### DOCUMENT SEGMENT
__________________________________________________

- Decades:: 2000s; 2010s; 2020s;
- See also:: Other events of 2023; Timeline of Panamanian history;

= 2023 in Panama =

The following lists events in the year 2023 in Panama.

==Incumbents==
- President: Laurentino Cortizo
- Vice President: José Gabriel Carrizo

==Events==
Ongoing — COVID-19 pandemic in Panama

=== January ===
- 25 January – The United States bars former president Ricardo Martinelli from entering the country, accusing him of accepting bribes during his 2009–2014 administration.

=== February ===
- 15 February – Gualaca bus crash: At least 39 illegal immigrants are killed in Gualaca District, Chiriquí Province, when their bus, intended to be driven to the United States, falls off a cliff.

=== April ===
- 21-30 April – The 16th Pan American Surf Games are held in Santa Catalina. 234 athletes from 19 nations compete, Brazil win, and 42 Pan American Games spots are awarded.

=== July ===
- 1 July – Panama Pride in Panama City draws over 15,000 people, with music, decorations, and protests against the Supreme Court’s same-sex marriage ruling.
- 20 July – The Panama Canal Authority (ACP) reduces the average daily transit capacity to 32 vessels per day due to late rains and low water levels.
- 31 July – The relocation of the Guna community from Gardi Sugdub is delayed to February 2024 due to overcrowding and incomplete mainland infrastructure.

=== September ===
- 3 September – Panamanian professional footballer Gilberto Hernández is shot dead and seven others are wounded by gunmen in Colón.
- 8 September – Panama announces stricter measures to curb record migration through the Darien Gap, including more deportations, shorter tourist stays, and higher financial requirements.

=== October ===
- 3 October – Panama competes at the Pan American Games in Santiago with 69 athletes, winning 8 medals.

__________________________________________________

### ASSIGNMENT A
Summarize the 2023 in Panama list in two sentences.
### ASSIGNMENT B
Answer these questions from the 2023 in Panama list:
(i) How many athletes competed at the 16th Pan American Surf Games?
(ii) In which city was footballer Gilberto Hernández shot dead?
(iii) To when was the relocation of the Guna community from Gardi Sugdub delayed?
The data that follows has no connection to the 2023 in Panama list.

(Dataset records)
__________________________________________________

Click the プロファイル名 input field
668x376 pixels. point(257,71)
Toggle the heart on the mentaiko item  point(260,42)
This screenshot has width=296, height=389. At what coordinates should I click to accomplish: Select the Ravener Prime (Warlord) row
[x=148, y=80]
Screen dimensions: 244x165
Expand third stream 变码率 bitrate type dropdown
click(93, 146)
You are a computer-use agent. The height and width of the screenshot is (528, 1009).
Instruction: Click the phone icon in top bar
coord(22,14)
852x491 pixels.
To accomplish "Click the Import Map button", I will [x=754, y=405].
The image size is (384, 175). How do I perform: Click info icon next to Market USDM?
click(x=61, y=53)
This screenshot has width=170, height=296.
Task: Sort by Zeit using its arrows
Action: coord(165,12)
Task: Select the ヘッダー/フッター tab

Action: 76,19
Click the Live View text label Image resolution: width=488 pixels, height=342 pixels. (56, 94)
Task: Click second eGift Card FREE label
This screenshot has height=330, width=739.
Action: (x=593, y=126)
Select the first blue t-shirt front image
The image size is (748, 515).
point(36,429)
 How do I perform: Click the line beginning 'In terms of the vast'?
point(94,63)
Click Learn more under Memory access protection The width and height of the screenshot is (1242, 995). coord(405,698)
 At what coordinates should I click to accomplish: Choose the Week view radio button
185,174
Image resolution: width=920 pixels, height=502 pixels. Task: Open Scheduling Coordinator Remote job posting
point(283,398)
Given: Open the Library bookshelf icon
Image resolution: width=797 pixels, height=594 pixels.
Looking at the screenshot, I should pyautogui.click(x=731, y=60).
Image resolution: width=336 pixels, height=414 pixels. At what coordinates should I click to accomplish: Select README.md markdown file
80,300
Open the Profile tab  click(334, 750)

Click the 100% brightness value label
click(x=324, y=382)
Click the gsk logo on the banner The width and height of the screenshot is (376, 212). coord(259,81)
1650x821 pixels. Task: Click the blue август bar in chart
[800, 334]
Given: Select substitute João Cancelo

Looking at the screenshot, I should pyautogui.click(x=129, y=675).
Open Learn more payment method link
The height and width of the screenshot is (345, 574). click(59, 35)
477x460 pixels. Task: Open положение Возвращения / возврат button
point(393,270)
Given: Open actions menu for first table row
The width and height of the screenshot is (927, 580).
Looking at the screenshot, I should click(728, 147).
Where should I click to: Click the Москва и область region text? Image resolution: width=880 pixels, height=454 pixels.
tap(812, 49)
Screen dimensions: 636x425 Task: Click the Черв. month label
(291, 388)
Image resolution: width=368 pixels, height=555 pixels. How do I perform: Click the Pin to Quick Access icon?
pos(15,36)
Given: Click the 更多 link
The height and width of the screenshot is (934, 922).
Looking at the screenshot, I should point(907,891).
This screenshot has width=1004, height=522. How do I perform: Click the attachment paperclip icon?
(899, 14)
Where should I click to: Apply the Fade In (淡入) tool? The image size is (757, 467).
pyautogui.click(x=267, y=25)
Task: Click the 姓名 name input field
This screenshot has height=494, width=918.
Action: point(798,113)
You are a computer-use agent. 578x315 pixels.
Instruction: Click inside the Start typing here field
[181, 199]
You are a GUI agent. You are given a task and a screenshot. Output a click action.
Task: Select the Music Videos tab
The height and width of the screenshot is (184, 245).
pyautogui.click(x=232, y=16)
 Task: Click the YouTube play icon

__________________________________________________

### EXERCISE RESULT A
Laurentino Cortizo was president of Panama in 2023, with José Gabriel Carrizo as vice president, and in February a bus crash in Gualaca District killed at least 39 illegal immigrants. In July the Panama Canal Authority reduced average daily transit capacity to 32 vessels because of late rains and low water levels, and in September Panama announced stricter measures to curb record migration through the Darien Gap.

### EXERCISE RESULT B
(i) 234 athletes
(ii) Colón
(iii) February 2024